◆ **EXERCISE**
Within the material below, count how many lines contain "screenshot". Answer with only that number.

◆ **RECORDS SHOWN**
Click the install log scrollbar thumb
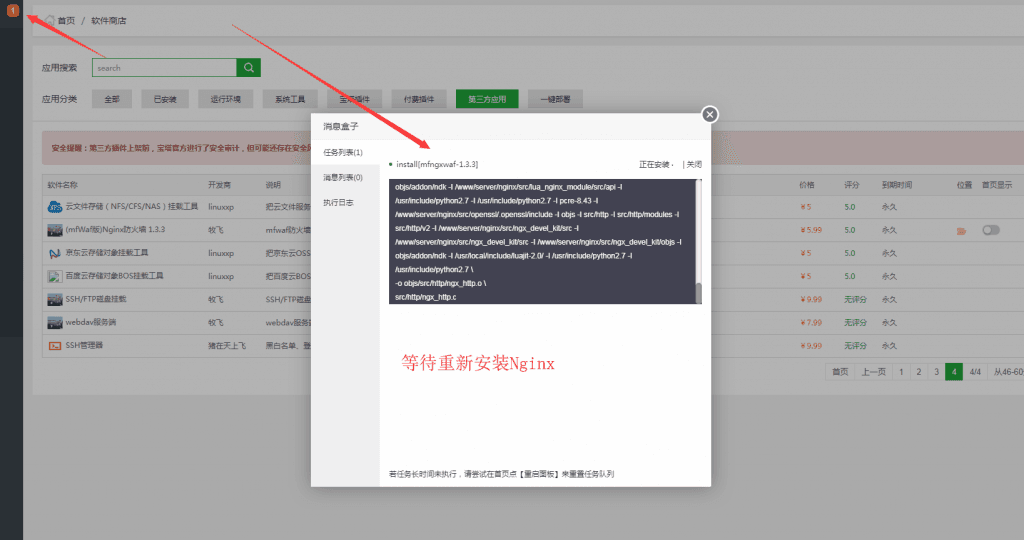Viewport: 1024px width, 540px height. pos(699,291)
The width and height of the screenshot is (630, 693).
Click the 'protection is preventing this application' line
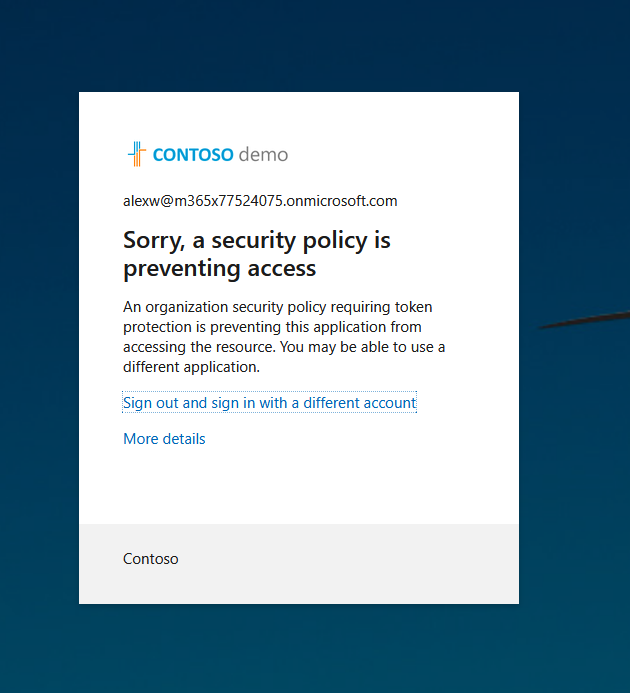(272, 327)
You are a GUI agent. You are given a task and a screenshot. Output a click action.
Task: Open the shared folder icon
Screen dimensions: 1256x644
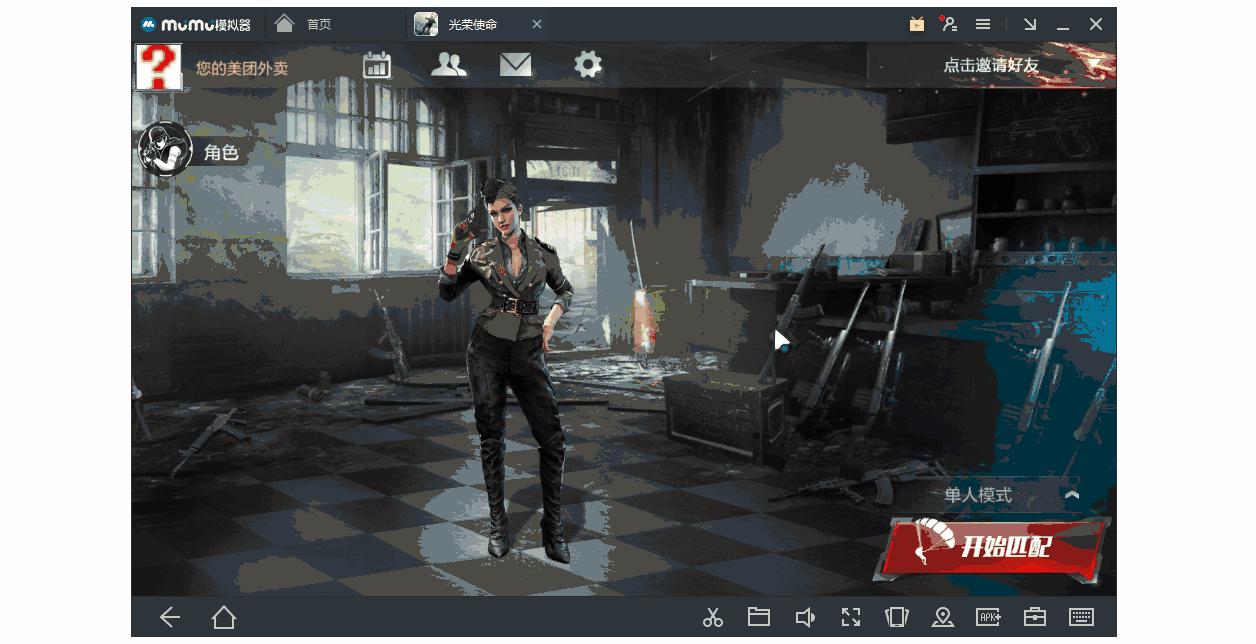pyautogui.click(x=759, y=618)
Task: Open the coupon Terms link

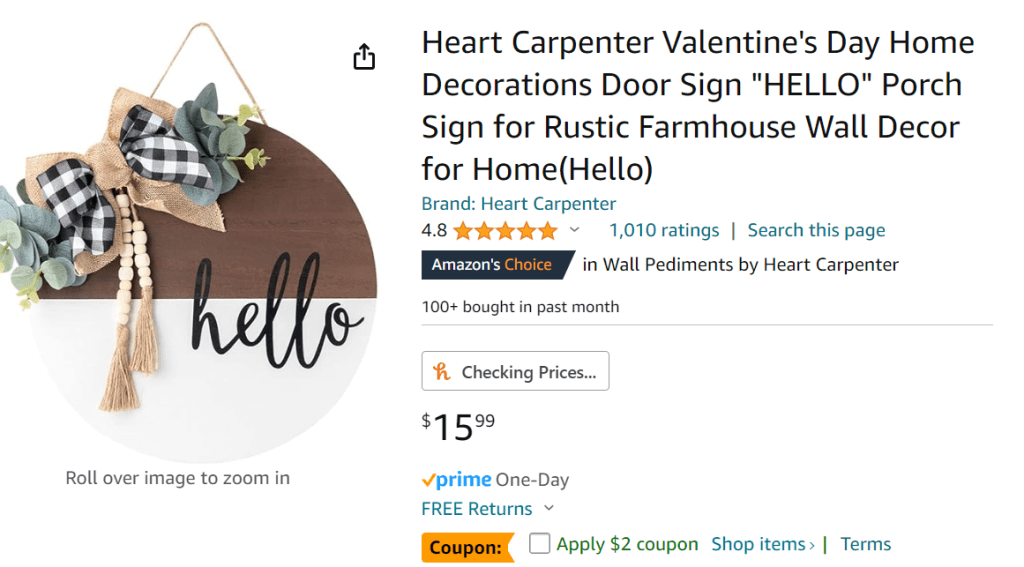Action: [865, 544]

◆ **EXERCISE RESULT**
2